J.K. Rowling's new novel is riddled with transphobia

By TORI D'AMICO
On September 24, 2020

Photo courtesy of Daniel Ogren, Flickr

J.K. Rowling has spent the last few years being berated on social media for several accounts of transphobic comments and actions. No one deserves inhumane messages constantly sent towards them. However, this does not negate the fact that Rowling has once again published something entirely transphobic.

Her newest novel “Troubled Blood” is centered around a string of murders caused by a male serial killer who dresses as a woman in order to lure his victims in. That’s not enough to qualify it? Alright then, let’s get some context on why this specific character coming from Rowling is so offensive.

Rowling published an essay in the summer of 2020 addressing the allegations of transphobia she’s received largely since her support of Maya Forstater, a woman who was fired for transphobic posts on social media. This essay says a lot, but one of her most important points is how she believes the acceptance of trans women poses a threat to “biological women.”

“When you throw open the doors of bathrooms and changing rooms to any man who believes or feels he’s a woman – and, as I’ve said, gender confirmation certificates may now be granted without any need for surgery or hormones –,” she wrote, “then you open the door to any and all men who wish to come inside.”

Throughout her essay, Rowling repeats her opinion on the gender dysphoria transgender individuals feel, and reduces it to a phase most teenagers feel.
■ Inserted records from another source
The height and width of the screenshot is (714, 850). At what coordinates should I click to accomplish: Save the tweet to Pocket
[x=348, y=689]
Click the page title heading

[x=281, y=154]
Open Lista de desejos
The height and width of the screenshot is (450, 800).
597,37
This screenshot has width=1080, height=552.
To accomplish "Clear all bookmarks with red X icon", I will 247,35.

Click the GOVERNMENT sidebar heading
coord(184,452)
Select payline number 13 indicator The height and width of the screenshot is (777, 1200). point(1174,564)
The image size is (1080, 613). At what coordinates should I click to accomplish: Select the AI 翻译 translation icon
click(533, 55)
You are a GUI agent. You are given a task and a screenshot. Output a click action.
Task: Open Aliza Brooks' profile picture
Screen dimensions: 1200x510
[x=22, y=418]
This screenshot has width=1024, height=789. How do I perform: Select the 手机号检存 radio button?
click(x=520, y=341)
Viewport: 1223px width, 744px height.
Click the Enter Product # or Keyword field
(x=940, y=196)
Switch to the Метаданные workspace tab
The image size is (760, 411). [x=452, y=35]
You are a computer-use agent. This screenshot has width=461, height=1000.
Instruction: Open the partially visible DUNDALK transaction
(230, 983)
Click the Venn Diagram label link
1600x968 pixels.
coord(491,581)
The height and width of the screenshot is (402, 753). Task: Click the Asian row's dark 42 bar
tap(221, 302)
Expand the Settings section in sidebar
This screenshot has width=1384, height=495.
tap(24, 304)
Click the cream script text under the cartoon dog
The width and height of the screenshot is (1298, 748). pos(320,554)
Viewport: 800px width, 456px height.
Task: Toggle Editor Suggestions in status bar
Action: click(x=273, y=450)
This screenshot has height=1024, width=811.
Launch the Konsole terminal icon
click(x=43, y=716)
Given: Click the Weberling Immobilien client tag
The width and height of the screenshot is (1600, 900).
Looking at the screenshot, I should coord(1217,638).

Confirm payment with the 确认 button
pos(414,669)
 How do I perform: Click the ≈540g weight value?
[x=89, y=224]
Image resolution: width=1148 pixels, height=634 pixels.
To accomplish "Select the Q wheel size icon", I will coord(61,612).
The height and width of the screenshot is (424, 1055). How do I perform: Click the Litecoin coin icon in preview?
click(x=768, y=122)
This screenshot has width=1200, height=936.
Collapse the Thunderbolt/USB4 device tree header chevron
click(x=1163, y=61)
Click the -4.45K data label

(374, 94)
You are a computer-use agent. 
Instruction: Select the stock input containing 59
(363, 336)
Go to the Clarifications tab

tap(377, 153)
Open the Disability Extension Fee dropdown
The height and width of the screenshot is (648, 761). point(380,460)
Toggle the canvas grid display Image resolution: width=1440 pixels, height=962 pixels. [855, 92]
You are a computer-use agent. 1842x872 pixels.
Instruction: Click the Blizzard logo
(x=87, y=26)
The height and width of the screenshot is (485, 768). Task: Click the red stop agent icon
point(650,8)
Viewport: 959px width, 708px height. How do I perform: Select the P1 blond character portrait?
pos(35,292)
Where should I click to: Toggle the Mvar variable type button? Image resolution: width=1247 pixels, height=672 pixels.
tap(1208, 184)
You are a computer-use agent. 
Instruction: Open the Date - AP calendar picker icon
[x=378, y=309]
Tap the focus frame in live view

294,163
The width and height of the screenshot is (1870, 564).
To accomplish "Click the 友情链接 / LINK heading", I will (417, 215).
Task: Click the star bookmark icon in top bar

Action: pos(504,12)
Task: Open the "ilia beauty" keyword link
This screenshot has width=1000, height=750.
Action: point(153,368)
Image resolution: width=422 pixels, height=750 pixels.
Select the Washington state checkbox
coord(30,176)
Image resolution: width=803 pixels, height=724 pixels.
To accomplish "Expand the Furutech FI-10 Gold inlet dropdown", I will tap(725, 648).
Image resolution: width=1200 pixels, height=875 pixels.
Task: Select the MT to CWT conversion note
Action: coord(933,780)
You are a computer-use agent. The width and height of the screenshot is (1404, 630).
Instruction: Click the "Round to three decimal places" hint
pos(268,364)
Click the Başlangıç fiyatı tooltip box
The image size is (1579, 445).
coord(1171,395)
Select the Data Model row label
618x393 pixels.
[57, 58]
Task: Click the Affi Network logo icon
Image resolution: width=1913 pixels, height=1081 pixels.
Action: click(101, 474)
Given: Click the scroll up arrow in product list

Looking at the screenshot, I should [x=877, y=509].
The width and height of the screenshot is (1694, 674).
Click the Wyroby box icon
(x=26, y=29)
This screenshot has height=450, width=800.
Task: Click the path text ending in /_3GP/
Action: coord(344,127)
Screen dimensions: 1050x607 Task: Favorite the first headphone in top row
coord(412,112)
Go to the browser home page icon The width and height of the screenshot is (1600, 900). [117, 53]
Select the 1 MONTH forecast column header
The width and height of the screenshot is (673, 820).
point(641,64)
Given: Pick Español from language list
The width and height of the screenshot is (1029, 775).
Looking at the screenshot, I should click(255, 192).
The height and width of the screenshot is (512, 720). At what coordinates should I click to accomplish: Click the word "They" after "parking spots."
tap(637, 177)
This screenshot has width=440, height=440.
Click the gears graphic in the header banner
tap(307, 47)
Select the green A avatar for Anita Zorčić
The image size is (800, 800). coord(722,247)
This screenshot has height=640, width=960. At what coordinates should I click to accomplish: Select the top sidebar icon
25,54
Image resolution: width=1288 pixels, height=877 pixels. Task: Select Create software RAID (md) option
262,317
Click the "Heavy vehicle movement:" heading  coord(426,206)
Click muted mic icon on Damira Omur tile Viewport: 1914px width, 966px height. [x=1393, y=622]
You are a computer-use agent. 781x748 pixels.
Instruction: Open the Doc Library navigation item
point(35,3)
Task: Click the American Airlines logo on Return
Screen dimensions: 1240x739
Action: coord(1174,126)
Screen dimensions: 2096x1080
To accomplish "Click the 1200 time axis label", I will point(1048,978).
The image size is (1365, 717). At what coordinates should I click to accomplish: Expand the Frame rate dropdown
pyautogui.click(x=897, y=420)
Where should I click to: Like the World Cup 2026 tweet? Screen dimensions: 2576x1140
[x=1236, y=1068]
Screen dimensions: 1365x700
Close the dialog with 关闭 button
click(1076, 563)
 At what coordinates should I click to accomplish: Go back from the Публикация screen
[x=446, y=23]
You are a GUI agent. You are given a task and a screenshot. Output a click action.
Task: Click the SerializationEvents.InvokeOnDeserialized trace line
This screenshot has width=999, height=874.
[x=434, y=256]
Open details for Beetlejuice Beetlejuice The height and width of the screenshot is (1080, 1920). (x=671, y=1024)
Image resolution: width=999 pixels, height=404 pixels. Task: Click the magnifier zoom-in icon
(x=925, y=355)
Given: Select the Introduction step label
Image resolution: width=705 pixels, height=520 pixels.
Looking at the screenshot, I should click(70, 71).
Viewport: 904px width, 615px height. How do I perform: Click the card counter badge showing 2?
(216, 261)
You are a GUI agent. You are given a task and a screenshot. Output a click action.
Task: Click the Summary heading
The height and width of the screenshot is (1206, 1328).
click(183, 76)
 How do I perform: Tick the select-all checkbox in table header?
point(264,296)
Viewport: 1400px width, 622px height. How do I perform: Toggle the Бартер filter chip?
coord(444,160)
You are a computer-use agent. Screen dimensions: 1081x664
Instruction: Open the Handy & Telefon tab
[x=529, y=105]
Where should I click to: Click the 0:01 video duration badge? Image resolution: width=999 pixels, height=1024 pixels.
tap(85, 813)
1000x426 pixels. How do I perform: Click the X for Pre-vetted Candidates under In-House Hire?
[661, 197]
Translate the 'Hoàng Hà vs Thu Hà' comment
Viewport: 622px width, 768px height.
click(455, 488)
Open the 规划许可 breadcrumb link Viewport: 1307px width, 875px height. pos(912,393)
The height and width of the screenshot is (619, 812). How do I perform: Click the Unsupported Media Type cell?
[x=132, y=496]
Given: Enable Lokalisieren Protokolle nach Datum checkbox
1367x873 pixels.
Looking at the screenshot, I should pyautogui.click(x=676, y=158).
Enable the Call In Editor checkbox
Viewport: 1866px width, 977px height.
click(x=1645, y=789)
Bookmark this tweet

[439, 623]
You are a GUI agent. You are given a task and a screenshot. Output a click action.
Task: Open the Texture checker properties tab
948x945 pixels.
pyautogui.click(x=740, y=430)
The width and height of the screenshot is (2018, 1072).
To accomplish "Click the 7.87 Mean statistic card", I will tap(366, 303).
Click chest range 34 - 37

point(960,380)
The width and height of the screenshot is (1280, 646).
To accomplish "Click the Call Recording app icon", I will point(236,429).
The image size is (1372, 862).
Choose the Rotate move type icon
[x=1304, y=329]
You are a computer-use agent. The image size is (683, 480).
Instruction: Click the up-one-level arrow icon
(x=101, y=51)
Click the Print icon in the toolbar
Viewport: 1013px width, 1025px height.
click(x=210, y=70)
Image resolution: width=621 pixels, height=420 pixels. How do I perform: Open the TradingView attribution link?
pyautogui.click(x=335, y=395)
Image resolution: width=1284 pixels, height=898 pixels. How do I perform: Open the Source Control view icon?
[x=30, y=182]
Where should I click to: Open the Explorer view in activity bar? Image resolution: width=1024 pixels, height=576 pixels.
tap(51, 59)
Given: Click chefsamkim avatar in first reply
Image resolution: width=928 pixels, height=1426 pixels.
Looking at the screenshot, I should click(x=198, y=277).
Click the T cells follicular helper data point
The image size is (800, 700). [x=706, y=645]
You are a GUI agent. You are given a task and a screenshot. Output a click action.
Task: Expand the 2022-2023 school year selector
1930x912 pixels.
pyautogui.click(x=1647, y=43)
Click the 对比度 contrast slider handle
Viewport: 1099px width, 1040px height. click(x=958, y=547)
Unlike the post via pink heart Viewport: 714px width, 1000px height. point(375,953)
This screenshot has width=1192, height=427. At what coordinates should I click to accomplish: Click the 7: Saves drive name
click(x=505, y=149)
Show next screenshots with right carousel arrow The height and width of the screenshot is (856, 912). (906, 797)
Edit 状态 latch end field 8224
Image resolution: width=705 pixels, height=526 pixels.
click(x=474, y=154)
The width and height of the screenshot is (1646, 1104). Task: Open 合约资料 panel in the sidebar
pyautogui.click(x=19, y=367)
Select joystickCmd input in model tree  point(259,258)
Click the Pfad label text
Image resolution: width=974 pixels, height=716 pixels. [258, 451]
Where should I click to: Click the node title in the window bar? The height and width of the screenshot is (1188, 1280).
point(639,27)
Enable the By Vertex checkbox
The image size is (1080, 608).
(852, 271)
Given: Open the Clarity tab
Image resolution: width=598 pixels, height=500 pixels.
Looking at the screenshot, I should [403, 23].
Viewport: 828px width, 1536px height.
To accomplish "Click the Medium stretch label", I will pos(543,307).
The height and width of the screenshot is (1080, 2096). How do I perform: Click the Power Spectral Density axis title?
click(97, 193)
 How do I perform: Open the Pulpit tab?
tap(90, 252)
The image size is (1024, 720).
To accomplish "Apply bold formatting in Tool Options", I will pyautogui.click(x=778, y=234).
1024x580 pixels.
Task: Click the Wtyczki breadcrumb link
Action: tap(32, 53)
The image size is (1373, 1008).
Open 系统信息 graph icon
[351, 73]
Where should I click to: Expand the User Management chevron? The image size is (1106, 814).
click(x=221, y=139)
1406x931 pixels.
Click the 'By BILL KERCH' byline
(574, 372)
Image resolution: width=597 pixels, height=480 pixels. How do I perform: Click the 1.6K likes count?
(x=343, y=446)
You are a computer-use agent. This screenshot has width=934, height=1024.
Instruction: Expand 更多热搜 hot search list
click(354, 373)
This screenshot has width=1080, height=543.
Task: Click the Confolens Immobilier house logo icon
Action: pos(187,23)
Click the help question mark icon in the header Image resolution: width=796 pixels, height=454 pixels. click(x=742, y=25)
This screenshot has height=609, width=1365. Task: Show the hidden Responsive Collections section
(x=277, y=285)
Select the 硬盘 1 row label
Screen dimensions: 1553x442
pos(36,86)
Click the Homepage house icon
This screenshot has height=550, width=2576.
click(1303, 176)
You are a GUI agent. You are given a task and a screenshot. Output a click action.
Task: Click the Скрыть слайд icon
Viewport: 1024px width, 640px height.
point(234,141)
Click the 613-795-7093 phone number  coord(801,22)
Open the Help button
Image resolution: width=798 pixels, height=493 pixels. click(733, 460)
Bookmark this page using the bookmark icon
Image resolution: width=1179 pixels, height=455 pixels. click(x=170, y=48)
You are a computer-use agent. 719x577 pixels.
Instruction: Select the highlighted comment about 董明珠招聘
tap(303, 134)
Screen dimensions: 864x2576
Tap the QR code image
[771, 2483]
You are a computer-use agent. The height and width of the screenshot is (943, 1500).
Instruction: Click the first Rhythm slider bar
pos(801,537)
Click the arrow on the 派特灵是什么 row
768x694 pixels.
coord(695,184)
This reduction of trans experiences is by far the most harmful thing Rowling could do as a public figure, acting as an expert on trans issues and gender dysphoria, because it is simply not true. 

She writes, “The allure of escaping womanhood would have been huge,” in reference to her own identity issues as a teen, and how she may have been drawn into the idea of transitioning genders had the opportunity existed. This is not what transgender men feel. They are not escaping a set of social constructions they find limiting. They are affirming the gender they identify with through action and validation from other sources.

So, given her comments on what she, a cis woman, feels being transgender actually is, rather than what trans folk say it is, becomes all the more hurtful. The character of a male serial killer dressed as a woman represents the exact threat she believes would pervade society if we are to validate and acknowledge trans women at large.

This view is riddled with exclusivity. It pushes the idea that gender must be binary, that identifying one way and then identifying as another later proves some point about the “wrongness” of validating children and teens with gender dysphoria.

“Troubled Blood” has a narrative which also shares Rowling’s other thoughts on modern day feminism, which is that fourth-wave feminism is destructive to the safety of women and girls. To put down this era of feminism is to praise one which was largely trans-exclusive, the exact thing Rowling writes to say that she is not.

Both Rowling's social media posts and compounding publication of “Troubled Blood” has created a negative image of her for many who once were her fans. Trans folks and allies have made it known that they do not appreciate her constant commentary on the issue of trans rights.

“While @jk_rowling is condescendingly tweeting from her mansion, black trans women are fighting for our lives. Trans kids are at home scared and navigating unsupportive environments and the government are debating our civil rights,” tweeted model and trans activist Munroe Bergdorf. “J.K. Rowling, you are not helping us. STOP.”

As a cis woman, I cannot imagine how Rowling’s continued insistence that she is not harming the narrative which surronds the fight for trans rights. I cannot imagine how it must feel to have grown up loving a series which praises bravery, only to be told by that author that you are just confused. 

J.K. Rowling is in the wrong in writing this story, in believing her voice is asked for in the discussion of trans rights, and in believing that trans lives threaten the lives of cis women. “Troubled Blood” is a sad, yet telling, addition to her collection.